KU Alzheimer's Disease Center is a site for a national antibody treatment trial

June 19, 2014

By Andy Hyland

Jeffrey Burns

Scientists at the Alzheimer's Disease Center at the University of Kansas Medical Center will participate in a new study to determine whether a new antibody treatment can prevent the onset of memory problems before they arise.

The national study, called the "Anti-Amyloid Treatment in Asymptomatic Alzheimer's" study - or the A4 study - will seek to enroll 1,000 adults between the ages of 65 to 85 who may be at higher risk for developing the disease, but who have no symptoms. The study will take place at trial sites across the United States, Canada and Australia.

The development of amyloid plaques in the brain has been linked to the development of Alzheimer's disease. This study will seek to determine whether a drug treatment can slow memory loss associated with the buildup of the plaques.

"The A4 is exploring whether we can treat Alzheimer's disease the same way we now address high cholesterol and heart attack-halting the disease before it even starts," said Reisa Sperling, M.D., professor of neurology at Harvard Medical School and principal investigator of the A4 study. "The A4 study offers new hope that we can give people a way to fight back, and give them something they can actively do to protect their own memories. We hope to eventually spare other generations from ever facing this devastating disease."  

Physicians and researchers will use an imaging test called a PET scan to determine whether a potential participant has evidence of an elevated level of amyloid plaque in the brain. The study will last for approximately three years, and participants will visit the clinical research site once a month during that time.

"Our Alzheimer's Disease Center is a national leader in research into the prevention of Alzheimer's disease," says Jeffrey M. Burns, M.D., Edward H. Hashinger professor of neurology and co-director of the KU Alzheimer's Disease Center. "Our participation in this new study complements our other work, including studies where we are trying to determine the role exercise can play in reducing the buildup of these plaques in the brain. Even if we could delay the onset of this devastating disease by five years, we could cut the prevalence of the disease in half."

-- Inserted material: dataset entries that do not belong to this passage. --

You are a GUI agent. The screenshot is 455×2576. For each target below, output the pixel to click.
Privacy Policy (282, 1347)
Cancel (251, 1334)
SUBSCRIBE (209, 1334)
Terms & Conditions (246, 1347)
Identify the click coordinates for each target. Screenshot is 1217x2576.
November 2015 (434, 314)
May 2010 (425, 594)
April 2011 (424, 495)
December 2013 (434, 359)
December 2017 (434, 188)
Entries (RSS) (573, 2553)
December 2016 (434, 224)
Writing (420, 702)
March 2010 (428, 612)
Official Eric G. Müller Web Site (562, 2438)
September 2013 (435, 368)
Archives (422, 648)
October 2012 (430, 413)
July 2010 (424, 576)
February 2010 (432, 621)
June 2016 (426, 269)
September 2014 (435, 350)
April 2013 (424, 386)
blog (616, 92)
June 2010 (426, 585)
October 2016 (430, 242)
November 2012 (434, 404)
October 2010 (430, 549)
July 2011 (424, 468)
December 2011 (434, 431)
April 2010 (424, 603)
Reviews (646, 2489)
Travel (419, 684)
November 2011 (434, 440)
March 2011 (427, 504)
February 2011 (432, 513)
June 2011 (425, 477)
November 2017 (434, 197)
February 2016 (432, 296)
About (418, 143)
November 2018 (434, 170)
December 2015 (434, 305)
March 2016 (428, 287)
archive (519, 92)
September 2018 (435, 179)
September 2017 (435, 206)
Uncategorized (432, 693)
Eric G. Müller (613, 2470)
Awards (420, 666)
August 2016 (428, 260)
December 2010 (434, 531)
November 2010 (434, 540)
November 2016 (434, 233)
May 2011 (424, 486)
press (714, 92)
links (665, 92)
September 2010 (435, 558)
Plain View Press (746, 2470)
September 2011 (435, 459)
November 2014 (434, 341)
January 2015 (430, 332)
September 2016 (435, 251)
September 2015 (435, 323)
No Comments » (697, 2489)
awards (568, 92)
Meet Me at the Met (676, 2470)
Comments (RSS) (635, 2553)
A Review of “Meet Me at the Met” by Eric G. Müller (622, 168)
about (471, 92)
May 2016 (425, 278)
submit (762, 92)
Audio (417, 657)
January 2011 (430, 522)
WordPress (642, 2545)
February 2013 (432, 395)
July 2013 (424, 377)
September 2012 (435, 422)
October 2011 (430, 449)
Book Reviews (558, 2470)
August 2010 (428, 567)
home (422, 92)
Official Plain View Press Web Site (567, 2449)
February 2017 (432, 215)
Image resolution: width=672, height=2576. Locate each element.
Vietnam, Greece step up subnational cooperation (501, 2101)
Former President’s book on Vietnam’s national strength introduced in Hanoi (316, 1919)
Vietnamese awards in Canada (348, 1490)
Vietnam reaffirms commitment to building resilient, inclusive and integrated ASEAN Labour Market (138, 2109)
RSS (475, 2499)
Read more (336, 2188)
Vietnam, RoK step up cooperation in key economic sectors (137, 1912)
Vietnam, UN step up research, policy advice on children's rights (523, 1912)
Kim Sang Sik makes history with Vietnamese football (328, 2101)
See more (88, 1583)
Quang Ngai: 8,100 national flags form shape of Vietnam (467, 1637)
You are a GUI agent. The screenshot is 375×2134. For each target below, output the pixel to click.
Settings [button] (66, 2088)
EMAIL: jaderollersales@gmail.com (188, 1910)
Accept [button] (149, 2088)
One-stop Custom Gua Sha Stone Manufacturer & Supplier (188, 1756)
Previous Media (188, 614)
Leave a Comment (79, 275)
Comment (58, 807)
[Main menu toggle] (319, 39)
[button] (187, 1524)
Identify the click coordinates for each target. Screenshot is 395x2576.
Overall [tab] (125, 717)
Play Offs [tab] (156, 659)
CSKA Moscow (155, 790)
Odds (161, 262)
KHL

The center is now recruiting potential volunteers to participate in the study. Those interested in volunteering should call 913-588-0555.

Joann Bell, 75, of Olathe, has expressed interest in participating in the new study, along with her husband. Both currently have no symptoms associated with Alzheimer's disease, but became interested in helping with research after watching her mother struggle with the disease for years. Bell served as a primary caregiver for her mother as she coped with the disease.

"My heart goes out to the caregivers," she says. "Twenty-four hours can feel more like 48. Every second you are dealing with someone with Alzheimer's you have to be ready, because you never know what you're going to have to do."

She says that she hoped by participating in research, she could help find new ways to help all those who had to deal with the disease.

"If, by any chance, I can be a small part of this study, I will feel as if I could be of help to my mother, all those that came before her and the millions that will come after her," Bell says.

More information on the new national A4 study is available at www.a4study.org. The study is coordinated by the Alzheimer's Disease Cooperative Study, located at the University of California, San Diego.

The study is funded by the National Institute on Aging, Eli Lilly and Company and several philanthropic organizations.